Originária do oeste do México, a Agave victoriae-reginae cresce a altitudes entre os 1200 m e os 1500 m. Esta espécie de crescimento muito lento está adaptada a climas amenos. Faz parte da família das agaváceas, tal como os Yuccas. Esta planta suculenta herbácea perene possui rizomas capazes de produzir rebentos, mas reproduz-se mais facilmente por semente. É quase desprovida de caules aéreos. A sua roseta, densa, em forma de bola perfeita, atingirá 50 cm de altura por 40 cm de diâmetro na maturidade. É composta por folhas verdes, curtas e atarracadas, rígidas e triangulares, desprovidas de espinhos laterais mas terminadas num curto espinho negro e retorcido, por vezes rodeado de pequenos espinhos basais. As margens brancas bastante duras imprimem arabescos muito decorativos. Os exemplares jovens são muito diferentes dos adultos, que se tornam com o tempo plantas perfeitamente redondas, de geometria impecável. Quando uma roseta atinge a maturidade, ao fim de muitos anos, produz uma haste floral que por vezes atinge 5 m de altura. Ramificada horizontalmente, apresenta panículas achatadas e esféricas de 5 cm, compostas por flores branco-creme por vezes tingidas de púrpura, que após polinização darão frutos contendo as sementes. A roseta, classificada como monocárpica, morre após esta floração que dura vários meses. Uma das características desta forma é produzir poucas ou nenhumas pequenas rosetas periféricas para assegurar a sua perenidade.

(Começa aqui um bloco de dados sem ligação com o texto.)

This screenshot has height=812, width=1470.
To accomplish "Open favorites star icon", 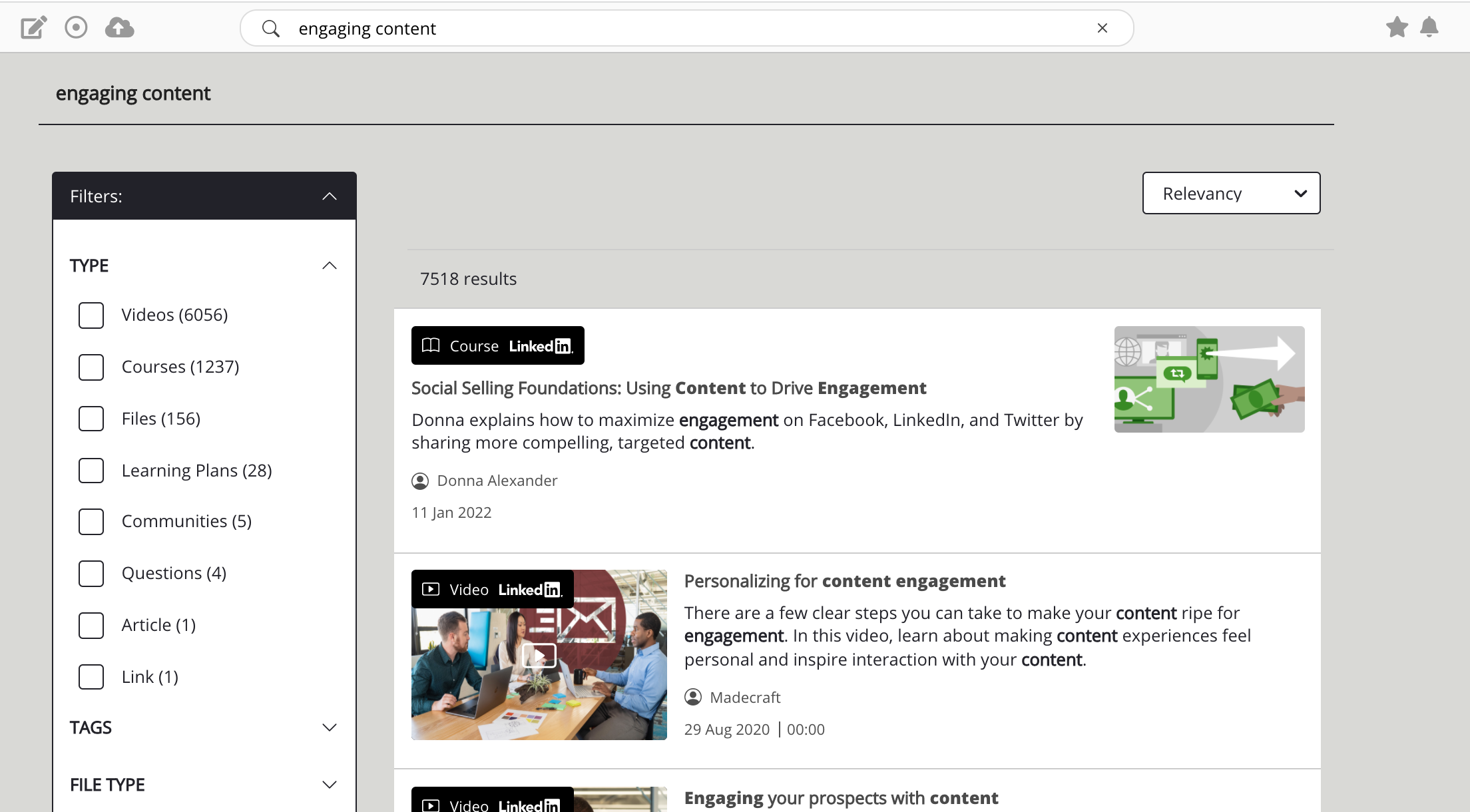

Este agave de coleção encontrará o seu lugar, em clima ameno, num grande jardim rochoso, numa encosta exposta a sul, ou nos limites de um jardim seco, onde a sua silhueta notavelmente gráfica se destacará admiravelmente de um cenário mineral, muito depurado, pontuado por algumas gramíneas silvestres como o Stipa ichu ou a Stipa gigantea. Poderá ser associada ao Figo-da-índia, à grande férula, a cactos-colunares bastante rústicos (Cleistocactus strausii, Cylindropuntia imbricata), plantas igualmente frugais. Também se pode cultivar este agave num vaso no terraço, entre uma coleção de cactos, escolhendo com cuidado o local mais ensolarado e protegido das chuvas invernais, para recriar um cenário inspirado nos jardins murados e pátios que florescem no fim do mundo.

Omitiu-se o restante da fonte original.